[Blotter-commits] r910 - in pkg/FinancialInstrument: . R man
noreply at r-forge.r-project.org
noreply at r-forge.r-project.org
Thu Jan 12 22:04:34 CET 2012
Author: gsee
Date: 2012-01-12 22:04:33 +0100 (Thu, 12 Jan 2012)
New Revision: 910
Modified:
pkg/FinancialInstrument/DESCRIPTION
pkg/FinancialInstrument/R/Tick2Sec.R
pkg/FinancialInstrument/man/to_secBATV.Rd
Log:
' to_secBATV was sometimes printing duplicate rownames. Thanks Mike Rothman!
Modified: pkg/FinancialInstrument/DESCRIPTION
===================================================================
--- pkg/FinancialInstrument/DESCRIPTION 2012-01-10 19:21:27 UTC (rev 909)
+++ pkg/FinancialInstrument/DESCRIPTION 2012-01-12 21:04:33 UTC (rev 910)
@@ -11,7 +11,7 @@
meta-data and relationships. Provides support for
multi-asset class and multi-currency portfolios. Still
in heavy development.
-Version: 0.10.4
+Version: 0.10.5
URL: https://r-forge.r-project.org/projects/blotter/
Date: $Date$
Depends:
Modified: pkg/FinancialInstrument/R/Tick2Sec.R
===================================================================
--- pkg/FinancialInstrument/R/Tick2Sec.R 2012-01-10 19:21:27 UTC (rev 909)
+++ pkg/FinancialInstrument/R/Tick2Sec.R 2012-01-12 21:04:33 UTC (rev 910)
@@ -14,6 +14,9 @@
#' convert tick data to one-second data
#'
+#' This is like taking a snapshot of the market at the end of every second, except
+#' the volume over the second is summed.
+#'
#' From tick data with columns: \dQuote{Price}, \dQuote{Volume}, \dQuote{Bid.Price},
#' \dQuote{Bid.Size}, \dQuote{Ask.Price}, \dQuote{Ask.Size}, to data of one second frequency
#' with columns \dQuote{Bid.Price}, \dQuote{Bid.Size}, \dQuote{Ask.Price}, \dQuote{Ask.Size},
@@ -25,6 +28,11 @@
#' If there are no trades or bid/ask price updates in a given second, we will not make
#' a row for that timestamp.
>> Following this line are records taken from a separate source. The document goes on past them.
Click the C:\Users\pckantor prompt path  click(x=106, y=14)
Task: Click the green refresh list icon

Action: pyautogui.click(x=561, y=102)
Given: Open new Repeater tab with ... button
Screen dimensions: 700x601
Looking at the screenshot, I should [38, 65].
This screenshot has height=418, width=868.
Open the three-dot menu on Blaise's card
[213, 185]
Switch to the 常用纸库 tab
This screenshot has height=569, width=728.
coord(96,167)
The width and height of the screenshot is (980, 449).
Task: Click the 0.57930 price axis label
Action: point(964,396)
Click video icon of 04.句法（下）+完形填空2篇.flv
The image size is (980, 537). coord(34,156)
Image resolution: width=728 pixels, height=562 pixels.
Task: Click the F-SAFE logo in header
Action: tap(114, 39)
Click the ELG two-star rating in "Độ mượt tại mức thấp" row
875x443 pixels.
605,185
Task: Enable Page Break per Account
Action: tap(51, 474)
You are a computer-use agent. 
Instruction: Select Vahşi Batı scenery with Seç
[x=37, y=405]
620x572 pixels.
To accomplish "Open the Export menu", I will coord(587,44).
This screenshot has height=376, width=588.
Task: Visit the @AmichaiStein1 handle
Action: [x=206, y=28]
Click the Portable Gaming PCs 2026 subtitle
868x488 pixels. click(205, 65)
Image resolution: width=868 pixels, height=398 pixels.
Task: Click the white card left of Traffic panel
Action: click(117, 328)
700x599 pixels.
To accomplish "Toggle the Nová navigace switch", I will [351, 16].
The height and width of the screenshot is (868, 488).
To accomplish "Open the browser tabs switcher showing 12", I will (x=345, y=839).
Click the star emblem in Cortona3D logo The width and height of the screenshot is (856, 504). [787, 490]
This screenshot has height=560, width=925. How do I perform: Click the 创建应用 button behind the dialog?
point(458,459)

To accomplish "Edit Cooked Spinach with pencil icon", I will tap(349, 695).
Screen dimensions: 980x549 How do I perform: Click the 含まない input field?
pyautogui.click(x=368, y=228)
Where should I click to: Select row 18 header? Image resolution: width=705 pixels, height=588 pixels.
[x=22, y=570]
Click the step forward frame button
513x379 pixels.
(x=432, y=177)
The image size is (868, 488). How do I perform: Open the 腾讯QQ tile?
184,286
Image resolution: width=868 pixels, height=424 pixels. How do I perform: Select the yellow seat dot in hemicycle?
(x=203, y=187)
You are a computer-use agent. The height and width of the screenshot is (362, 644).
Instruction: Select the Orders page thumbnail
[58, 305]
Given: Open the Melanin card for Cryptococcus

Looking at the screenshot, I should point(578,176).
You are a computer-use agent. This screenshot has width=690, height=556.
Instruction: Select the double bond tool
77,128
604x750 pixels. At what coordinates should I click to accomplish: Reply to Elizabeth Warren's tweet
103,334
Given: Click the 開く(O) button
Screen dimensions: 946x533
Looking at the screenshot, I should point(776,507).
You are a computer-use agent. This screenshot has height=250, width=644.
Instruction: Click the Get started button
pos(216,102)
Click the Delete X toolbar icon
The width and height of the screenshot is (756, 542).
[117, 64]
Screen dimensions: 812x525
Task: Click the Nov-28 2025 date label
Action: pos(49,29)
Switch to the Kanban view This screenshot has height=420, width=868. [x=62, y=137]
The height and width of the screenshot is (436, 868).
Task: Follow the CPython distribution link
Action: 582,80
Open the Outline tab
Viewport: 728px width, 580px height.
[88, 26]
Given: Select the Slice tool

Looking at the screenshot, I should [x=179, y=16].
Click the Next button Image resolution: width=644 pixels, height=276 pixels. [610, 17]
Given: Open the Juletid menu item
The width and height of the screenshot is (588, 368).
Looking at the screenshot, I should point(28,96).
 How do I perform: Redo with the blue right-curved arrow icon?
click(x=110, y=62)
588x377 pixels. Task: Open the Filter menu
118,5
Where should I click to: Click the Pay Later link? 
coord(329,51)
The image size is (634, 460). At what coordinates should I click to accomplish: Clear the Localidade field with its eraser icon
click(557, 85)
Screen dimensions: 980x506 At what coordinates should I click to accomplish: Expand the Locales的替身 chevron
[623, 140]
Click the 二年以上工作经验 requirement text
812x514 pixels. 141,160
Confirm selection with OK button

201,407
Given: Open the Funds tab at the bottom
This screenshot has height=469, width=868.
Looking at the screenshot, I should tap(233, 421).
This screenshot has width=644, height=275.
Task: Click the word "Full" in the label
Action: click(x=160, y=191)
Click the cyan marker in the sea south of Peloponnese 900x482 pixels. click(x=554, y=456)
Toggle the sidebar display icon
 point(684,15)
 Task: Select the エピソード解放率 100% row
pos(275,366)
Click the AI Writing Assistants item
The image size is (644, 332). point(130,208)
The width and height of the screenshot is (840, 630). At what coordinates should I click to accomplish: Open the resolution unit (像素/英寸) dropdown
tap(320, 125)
If there were no trades, but the bid or ask
#' price changed, then we _will_ have a row but the Volume and Trade.Price will be NA.
+#'
+#' If there are multiple trades in the same second, Volume will be the sum of the volume,
+#' but only the last trade price in that second will be printed. Similarly, if there
+#' is a trade, and then later in the same second, there is a bid/ask update, the last
+#' Bid/Ask Price/Size will be used.
#'
#' @param x the xts series to convert to 1 minute BATMV
#' @return an xts object of 1 second frequency
@@ -62,16 +70,41 @@
xx <- cbind(Bi(xx), As(xx), ClVo, all=TRUE)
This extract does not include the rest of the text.